Entries provided:

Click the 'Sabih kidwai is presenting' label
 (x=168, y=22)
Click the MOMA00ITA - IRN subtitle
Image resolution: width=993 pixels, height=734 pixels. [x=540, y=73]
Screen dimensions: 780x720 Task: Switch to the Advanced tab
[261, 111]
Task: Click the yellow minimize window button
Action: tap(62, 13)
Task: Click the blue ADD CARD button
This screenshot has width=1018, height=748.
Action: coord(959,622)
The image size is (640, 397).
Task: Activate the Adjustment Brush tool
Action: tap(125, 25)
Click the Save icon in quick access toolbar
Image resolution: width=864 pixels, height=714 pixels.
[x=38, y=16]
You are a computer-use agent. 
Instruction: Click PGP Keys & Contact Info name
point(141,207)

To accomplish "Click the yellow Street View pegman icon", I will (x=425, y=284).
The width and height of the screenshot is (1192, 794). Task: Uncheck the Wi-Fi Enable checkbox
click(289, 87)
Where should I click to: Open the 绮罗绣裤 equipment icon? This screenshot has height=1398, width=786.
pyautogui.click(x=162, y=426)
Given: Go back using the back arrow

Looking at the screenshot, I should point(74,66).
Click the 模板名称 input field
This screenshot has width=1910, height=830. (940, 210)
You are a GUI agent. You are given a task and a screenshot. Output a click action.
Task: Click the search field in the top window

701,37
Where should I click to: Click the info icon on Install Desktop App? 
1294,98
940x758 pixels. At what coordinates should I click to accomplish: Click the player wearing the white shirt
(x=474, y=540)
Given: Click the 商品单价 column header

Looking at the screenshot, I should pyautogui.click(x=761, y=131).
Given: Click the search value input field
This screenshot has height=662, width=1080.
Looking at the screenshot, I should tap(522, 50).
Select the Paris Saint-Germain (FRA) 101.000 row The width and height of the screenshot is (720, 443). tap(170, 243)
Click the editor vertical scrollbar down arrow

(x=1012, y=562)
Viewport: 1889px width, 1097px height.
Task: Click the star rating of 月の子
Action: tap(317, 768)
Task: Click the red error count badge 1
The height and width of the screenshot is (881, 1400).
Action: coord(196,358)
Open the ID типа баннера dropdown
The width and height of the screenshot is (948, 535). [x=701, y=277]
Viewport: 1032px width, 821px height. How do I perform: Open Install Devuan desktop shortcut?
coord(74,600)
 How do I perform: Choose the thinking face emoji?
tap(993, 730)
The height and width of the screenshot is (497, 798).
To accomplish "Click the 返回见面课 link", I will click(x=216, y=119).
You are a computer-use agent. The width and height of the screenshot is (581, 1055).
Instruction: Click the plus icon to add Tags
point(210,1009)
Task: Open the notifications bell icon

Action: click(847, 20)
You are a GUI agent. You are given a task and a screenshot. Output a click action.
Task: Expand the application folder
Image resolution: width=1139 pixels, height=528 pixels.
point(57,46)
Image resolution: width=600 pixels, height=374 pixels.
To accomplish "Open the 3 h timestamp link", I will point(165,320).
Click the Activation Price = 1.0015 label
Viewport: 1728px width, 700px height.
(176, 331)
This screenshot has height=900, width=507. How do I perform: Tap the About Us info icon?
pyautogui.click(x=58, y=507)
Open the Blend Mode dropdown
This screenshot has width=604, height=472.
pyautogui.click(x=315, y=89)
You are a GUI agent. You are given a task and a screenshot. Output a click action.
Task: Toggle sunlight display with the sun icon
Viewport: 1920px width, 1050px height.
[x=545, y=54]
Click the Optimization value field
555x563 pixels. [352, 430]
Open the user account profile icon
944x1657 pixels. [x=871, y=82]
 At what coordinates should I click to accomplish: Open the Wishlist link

Task requirements: Line by line, output the records exactly as given.

Response below:
Click the 'Sabih kidwai is presenting' label
 (x=168, y=22)
Click the MOMA00ITA - IRN subtitle
Image resolution: width=993 pixels, height=734 pixels. [x=540, y=73]
Screen dimensions: 780x720 Task: Switch to the Advanced tab
[261, 111]
Task: Click the yellow minimize window button
Action: tap(62, 13)
Task: Click the blue ADD CARD button
This screenshot has width=1018, height=748.
Action: coord(959,622)
The image size is (640, 397).
Task: Activate the Adjustment Brush tool
Action: tap(125, 25)
Click the Save icon in quick access toolbar
Image resolution: width=864 pixels, height=714 pixels.
[x=38, y=16]
You are a computer-use agent. 
Instruction: Click PGP Keys & Contact Info name
point(141,207)

To accomplish "Click the yellow Street View pegman icon", I will (x=425, y=284).
The width and height of the screenshot is (1192, 794). Task: Uncheck the Wi-Fi Enable checkbox
click(289, 87)
Where should I click to: Open the 绮罗绣裤 equipment icon? This screenshot has height=1398, width=786.
pyautogui.click(x=162, y=426)
Given: Go back using the back arrow

Looking at the screenshot, I should point(74,66).
Click the 模板名称 input field
This screenshot has width=1910, height=830. (940, 210)
You are a GUI agent. You are given a task and a screenshot. Output a click action.
Task: Click the search field in the top window

701,37
Where should I click to: Click the info icon on Install Desktop App? 
1294,98
940x758 pixels. At what coordinates should I click to accomplish: Click the player wearing the white shirt
(x=474, y=540)
Given: Click the 商品单价 column header

Looking at the screenshot, I should pyautogui.click(x=761, y=131).
Given: Click the search value input field
This screenshot has height=662, width=1080.
Looking at the screenshot, I should tap(522, 50).
Select the Paris Saint-Germain (FRA) 101.000 row The width and height of the screenshot is (720, 443). tap(170, 243)
Click the editor vertical scrollbar down arrow

(x=1012, y=562)
Viewport: 1889px width, 1097px height.
Task: Click the star rating of 月の子
Action: tap(317, 768)
Task: Click the red error count badge 1
The height and width of the screenshot is (881, 1400).
Action: coord(196,358)
Open the ID типа баннера dropdown
The width and height of the screenshot is (948, 535). [x=701, y=277]
Viewport: 1032px width, 821px height. How do I perform: Open Install Devuan desktop shortcut?
coord(74,600)
 How do I perform: Choose the thinking face emoji?
tap(993, 730)
The height and width of the screenshot is (497, 798).
To accomplish "Click the 返回见面课 link", I will click(x=216, y=119).
You are a computer-use agent. The width and height of the screenshot is (581, 1055).
Instruction: Click the plus icon to add Tags
point(210,1009)
Task: Open the notifications bell icon

Action: click(847, 20)
You are a GUI agent. You are given a task and a screenshot. Output a click action.
Task: Expand the application folder
Image resolution: width=1139 pixels, height=528 pixels.
point(57,46)
Image resolution: width=600 pixels, height=374 pixels.
To accomplish "Open the 3 h timestamp link", I will point(165,320).
Click the Activation Price = 1.0015 label
Viewport: 1728px width, 700px height.
(176, 331)
This screenshot has height=900, width=507. How do I perform: Tap the About Us info icon?
pyautogui.click(x=58, y=507)
Open the Blend Mode dropdown
This screenshot has width=604, height=472.
pyautogui.click(x=315, y=89)
You are a GUI agent. You are given a task and a screenshot. Output a click action.
Task: Toggle sunlight display with the sun icon
Viewport: 1920px width, 1050px height.
[x=545, y=54]
Click the Optimization value field
555x563 pixels. [352, 430]
Open the user account profile icon
944x1657 pixels. [x=871, y=82]
 At what coordinates should I click to accomplish: Open the Wishlist link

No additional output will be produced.